Deploying Apicurio Registry for high availability

High availability architecture overview

A highly available Apicurio Registry deployment consists of the following components:

  • Application (backend) pods - Multiple stateless replicas that process REST API requests. These pods can scale horizontally and are distributed across cluster nodes for fault tolerance.

  • UI pods - Multiple stateless replicas serving the web console (static files). Typically fewer replicas are needed compared to the backend.

  • Storage layer - The stateful component requiring HA configuration.
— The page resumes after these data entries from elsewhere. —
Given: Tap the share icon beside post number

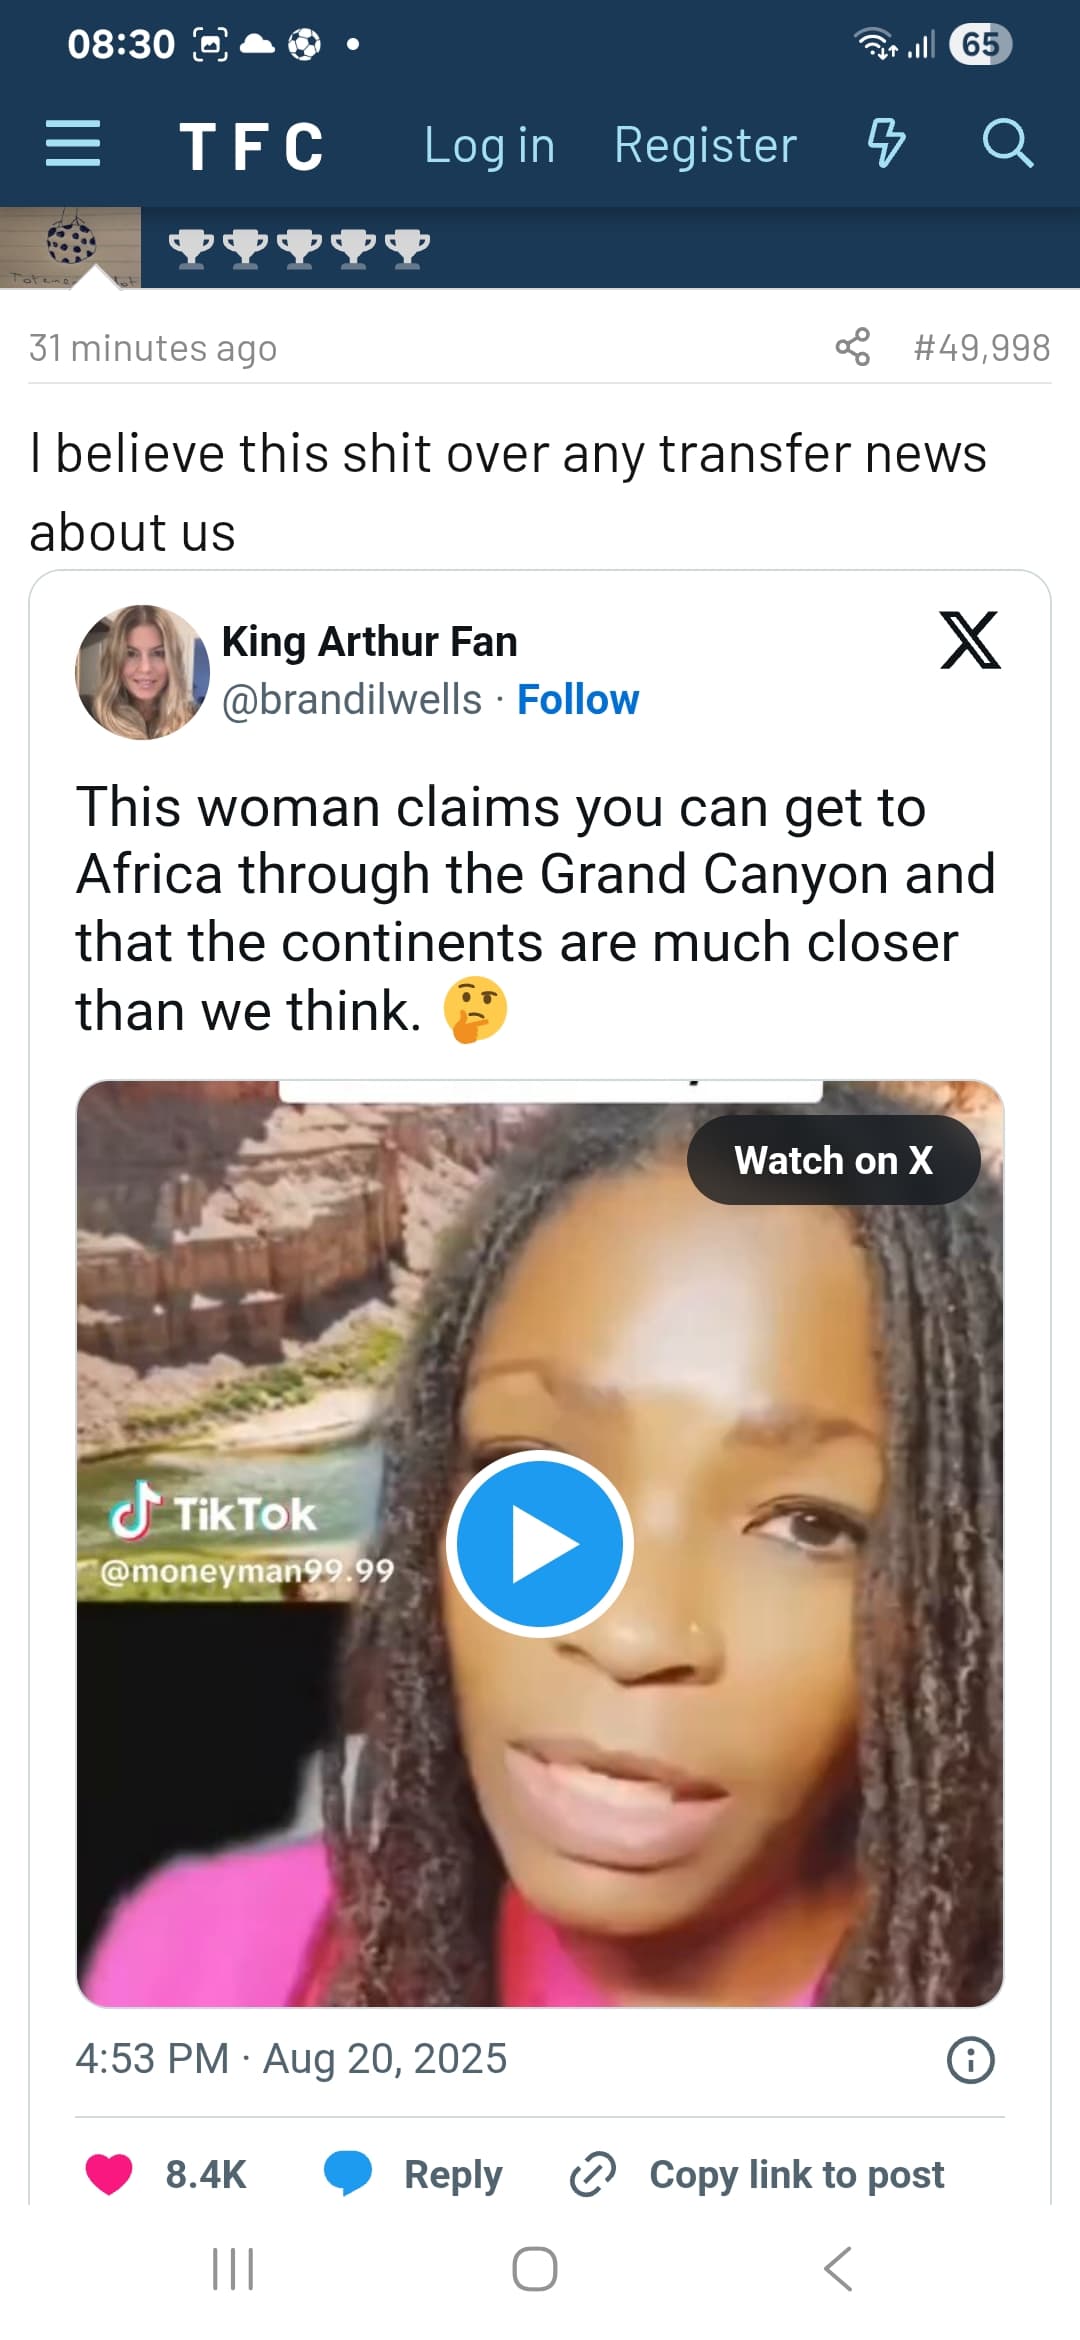Looking at the screenshot, I should tap(852, 347).

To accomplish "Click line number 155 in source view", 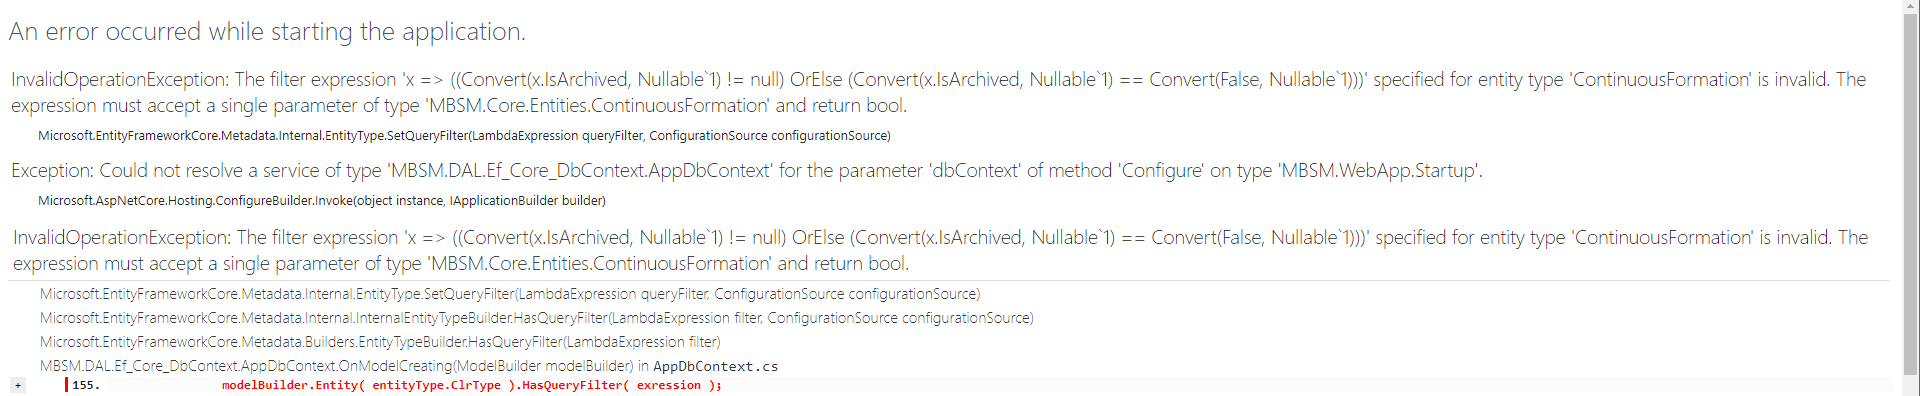I will pos(86,385).
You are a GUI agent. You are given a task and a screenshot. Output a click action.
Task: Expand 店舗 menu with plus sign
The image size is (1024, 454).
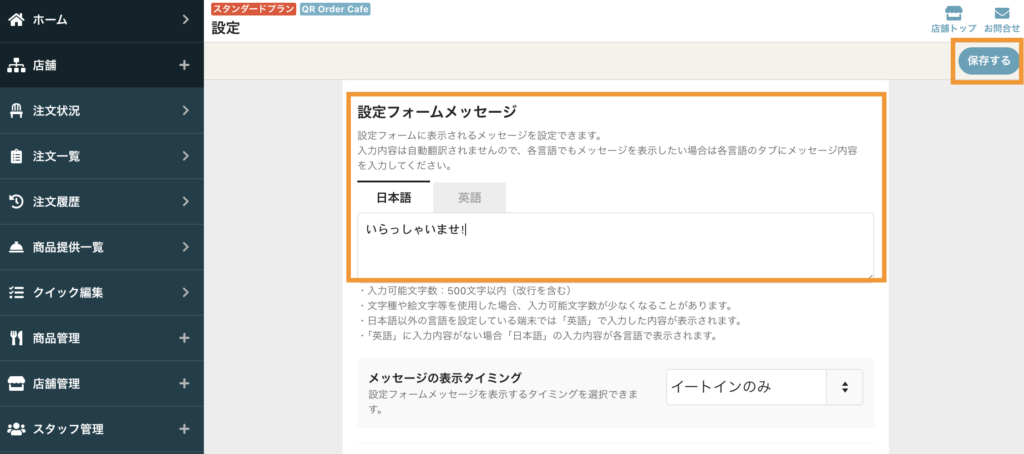[184, 65]
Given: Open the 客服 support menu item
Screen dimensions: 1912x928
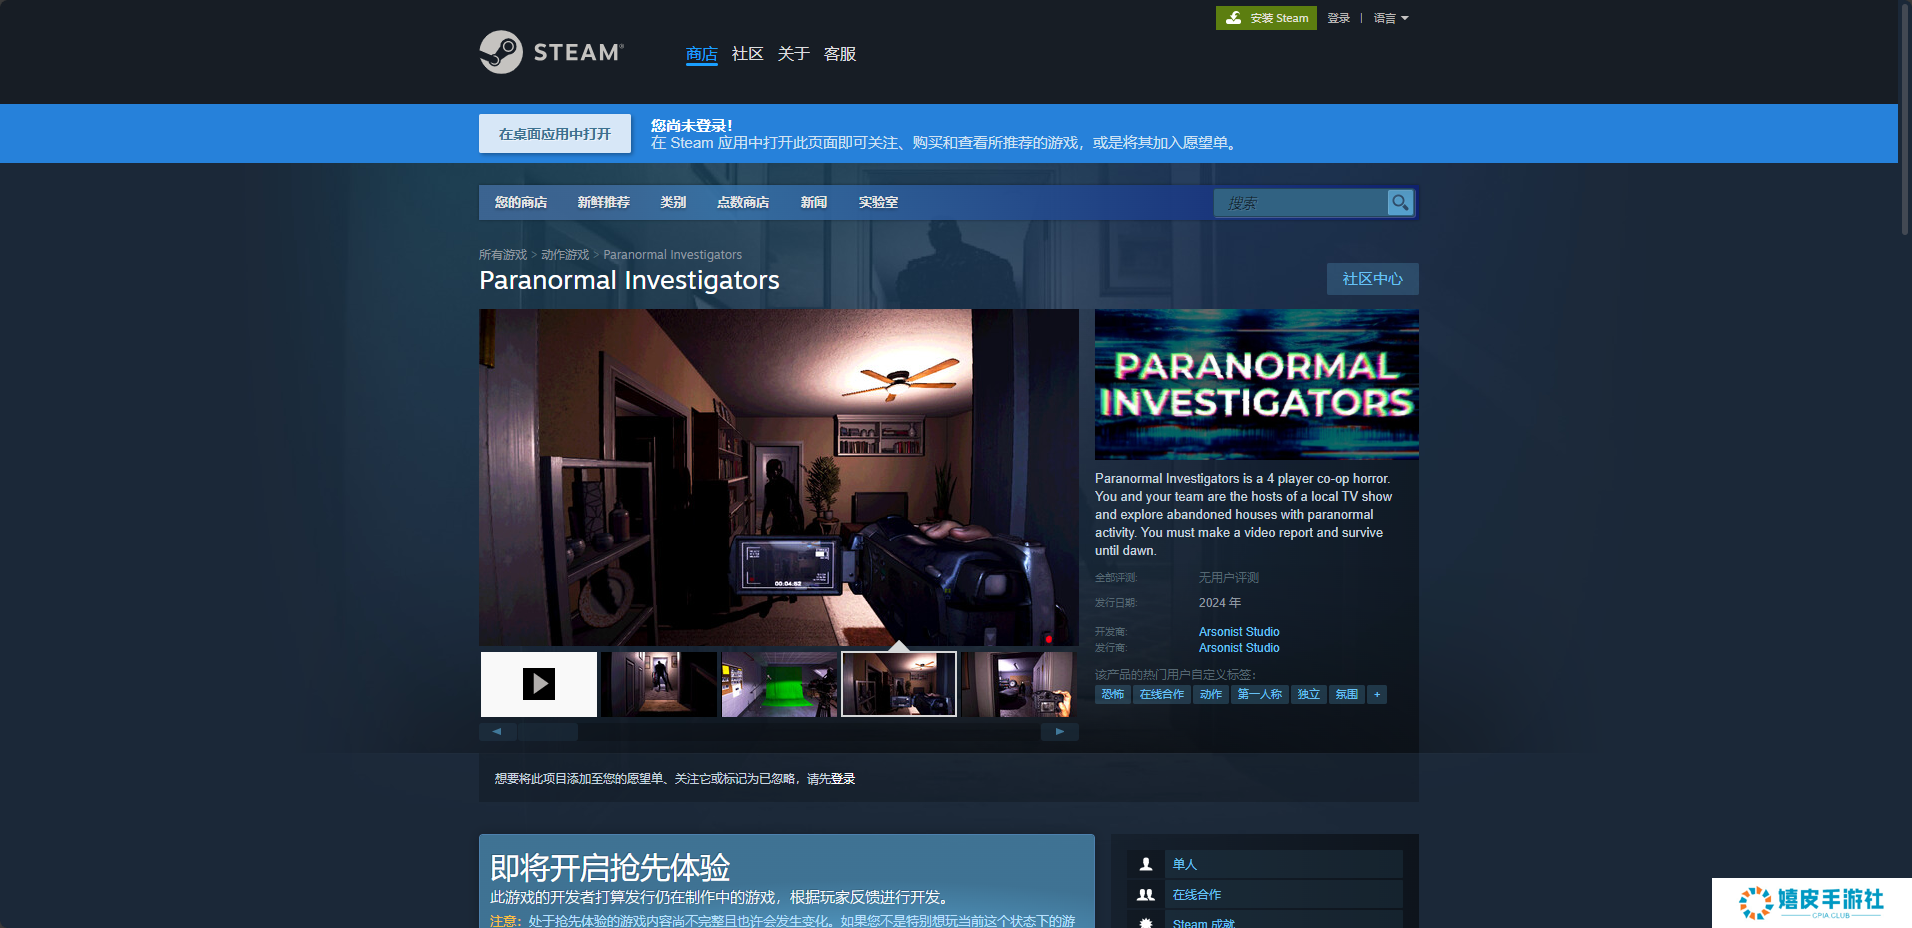Looking at the screenshot, I should click(839, 54).
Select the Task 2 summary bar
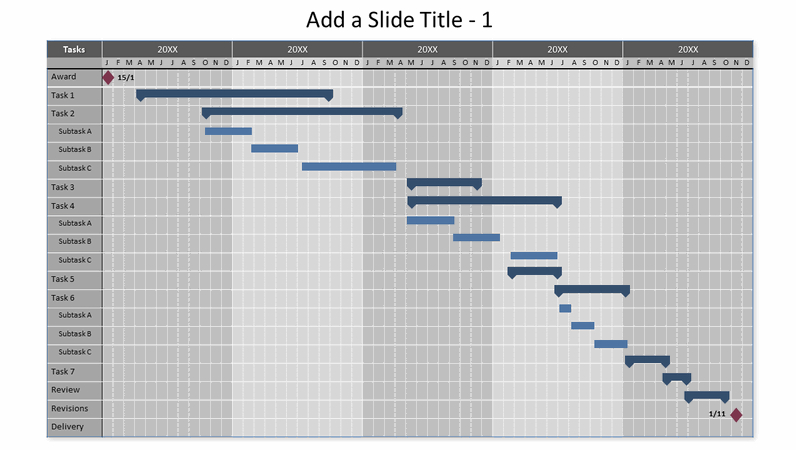This screenshot has height=450, width=796. [x=302, y=113]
Strategy depends on whether you use SQL database or KafkaSQL storage.

The application and UI components are stateless and can be scaled horizontally. High availability is achieved by running multiple replicas distributed across failure domains (availability zones) and implementing a highly available storage layer.

Configuring application component high availability

The Apicurio Registry backend and UI components are stateless and can scale horizontally to provide high availability and increased throughput.

Configuring multiple replicas

Configure the number of replicas for each component in the ApicurioRegistry3 custom resource:

apiVersion: registry.apicur.io/v1
kind: ApicurioRegistry3
metadata:
  name: example-registry-ha
spec:
  app:
    replicas: 3
    storage:
      type: postgresql
      sql:
        dataSource:
          url: jdbc:postgresql://postgresql-ha.my-project.svc:5432/registry
          username: registry_user
          password:
            name: postgresql-credentials
            key: password
    ingress:
      host: registry.example.com
  ui:
    replicas: 2
    ingress:
      host: registry-ui.example.com
Running multiple replicas requires a production-ready storage backend (PostgreSQL, MySQL, or KafkaSQL with persistent Kafka). Do not use in-memory storage with multiple replicas.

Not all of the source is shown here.